8 February 2012—In a step toward simpler, faster telecommunication systems, researchers at Penn State University and the University of Southampton, in England, have embedded high-performance electronic devices within optical fibers. Their technique involves depositing semiconductors inside ultrathin holes in the fiber. Using this scheme, they built a detector that converts optical data into electrical signals at frequencies as high as 3 gigahertz.

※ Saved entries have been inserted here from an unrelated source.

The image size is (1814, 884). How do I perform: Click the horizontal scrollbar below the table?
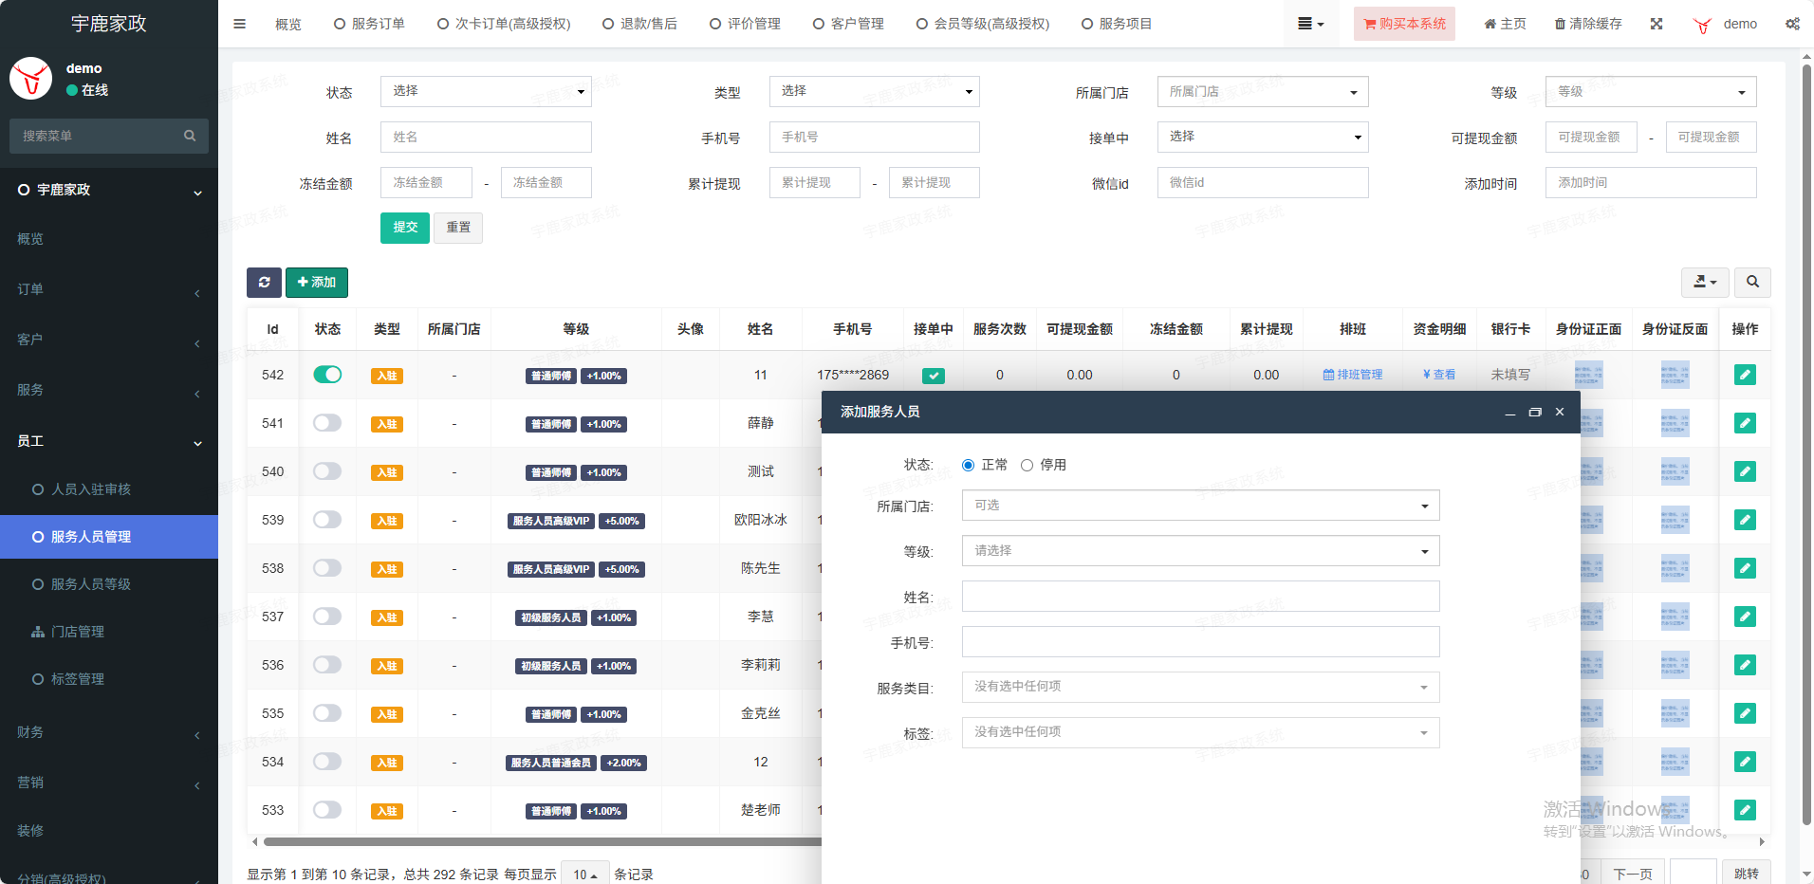tap(541, 841)
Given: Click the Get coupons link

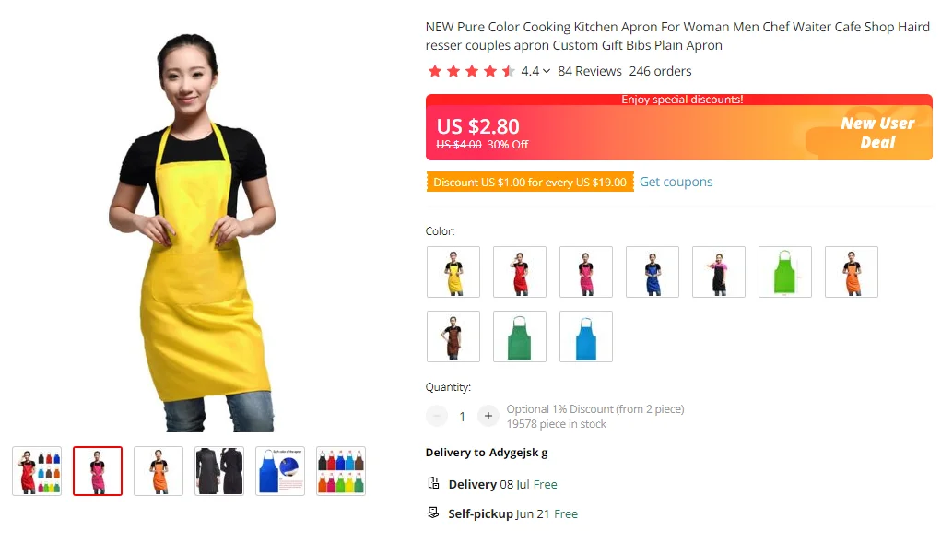Looking at the screenshot, I should (676, 182).
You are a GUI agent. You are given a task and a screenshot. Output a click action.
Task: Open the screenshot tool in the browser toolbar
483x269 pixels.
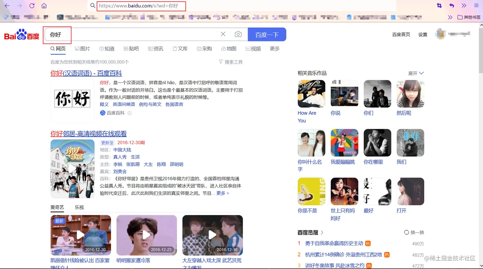440,5
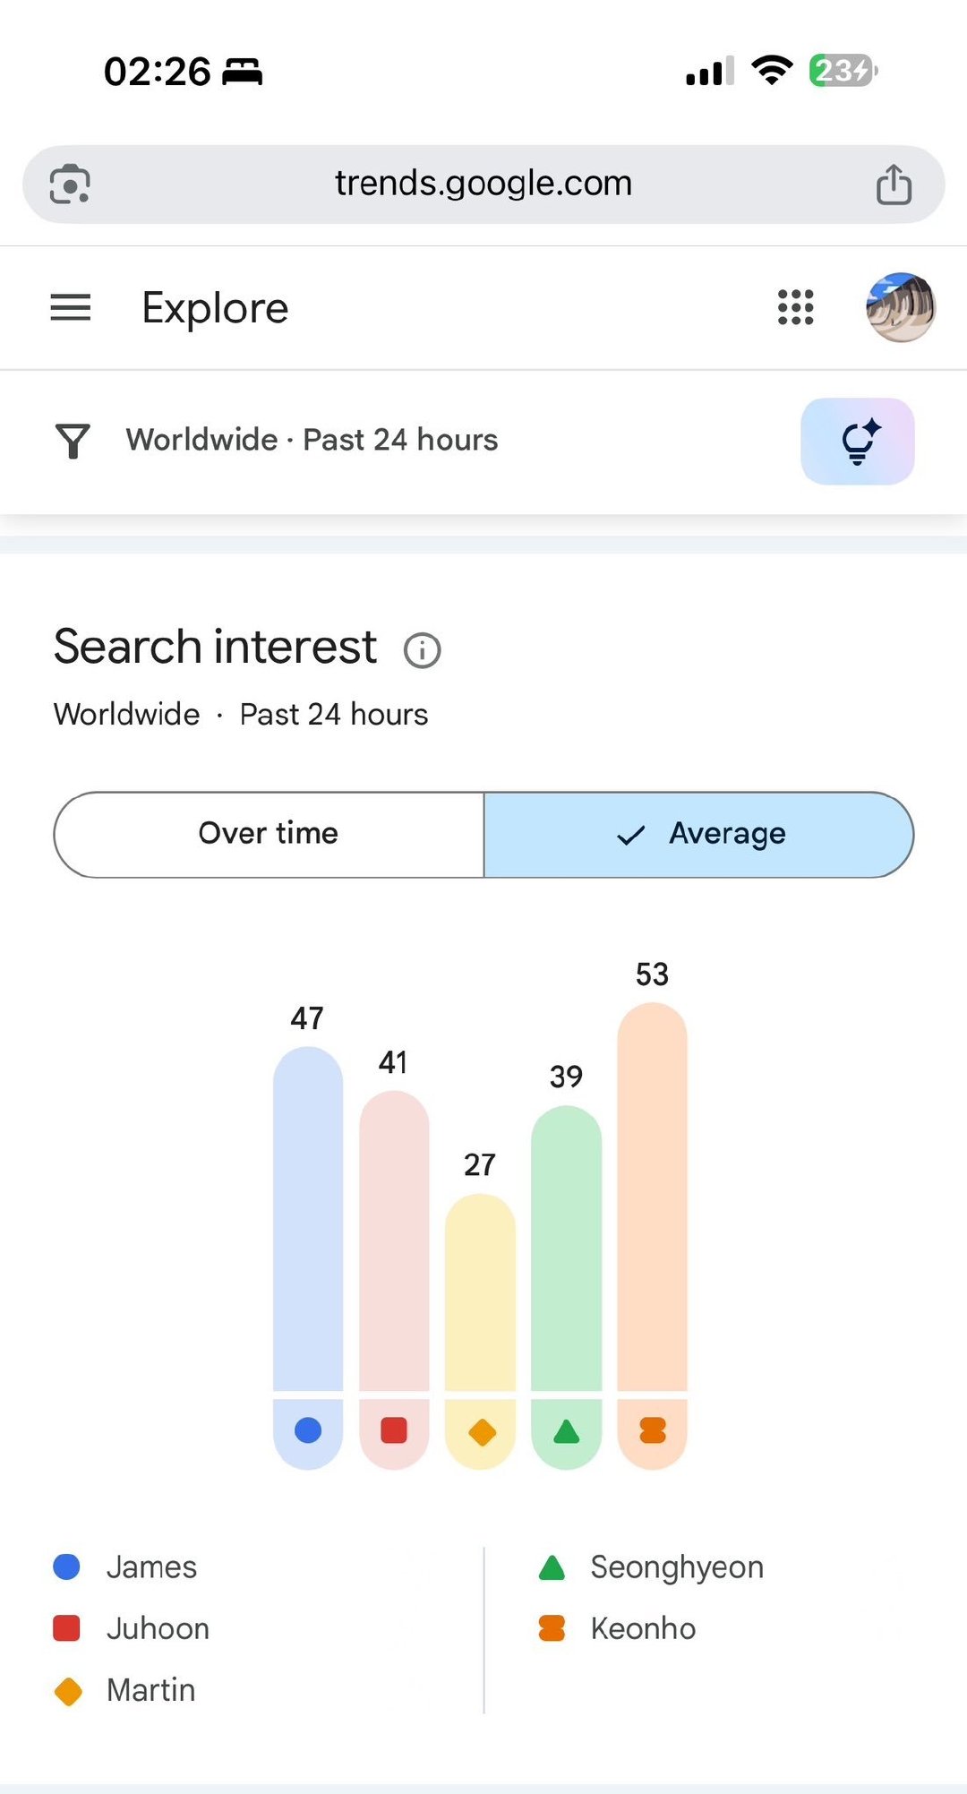This screenshot has width=967, height=1794.
Task: Open the hamburger navigation menu
Action: tap(70, 307)
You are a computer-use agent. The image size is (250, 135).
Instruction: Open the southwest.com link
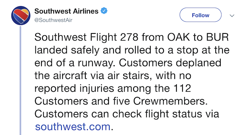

In modern telecom systems, light pulses blaze down hair-thin glass fibers carrying 40 gigabits of data per second. On either end of the fiber are semiconductor devices—lasers that create the light sent into the fiber, modulators that encode signals onto the light, and photodetectors that turn the light pulses back into electrical signals that can be routed to TVs, telephones, and computers. This setup requires coupling light from the micrometers-wide fiber core with the even narrower light-guiding structures on a semiconductor chip—an extremely difficult thing to do, says John Badding, a chemistry professor at Penn State.
Integrating devices in the fiber would eliminate the need for such coupling, Badding says. “This is going to enable ‘all-fiber optoelectronics,’ a vision where you can do all the light processing for telecom or other applications in the fiber,” he says.
It’s a vision shared by other researchers. Marrying electronics and optics inside the same structure would streamline fiber-optic systems, making them more efficient, says John Ballato, a materials science and engineering professor at Clemson University, in South Carolina. “Until 40 years ago, a fiber was pretty much a dumb window,” Ballato says. “Now we’re at the level of functionality and intelligence. If you can preprocess some of the information inside the fiber by adding brains to it, you can make the [external] electronics simpler, easier, and maybe even faster.”
Fiber-optic tools for spectroscopy, laser surgery, and remote sensing could all benefit from the advance, adds Badding’s colleague Pier Sazio, an optoelectronics researcher at the University of Southampton.
The researchers start with photonic-crystal fibers. These are fibers that contain arrays of nanometer-scale hollow channels running along their length. They pump a gas that contains chemical precursors of electronic materials—silicon, germanium, or platinum—into selected channels at high pressure while other channels are blocked with glue. Heating the fiber produces a thin, ring-shaped layer of crystalline material that coats the inside of the channels.
The researchers add a bit of boron or phosphorus gas to the precursor in order to make the p-type and n-type semiconductors required for most devices. By depositing semiconductor and platinum layers one at a time inside the same channels, they create concentric rings of material that act as circular diodes.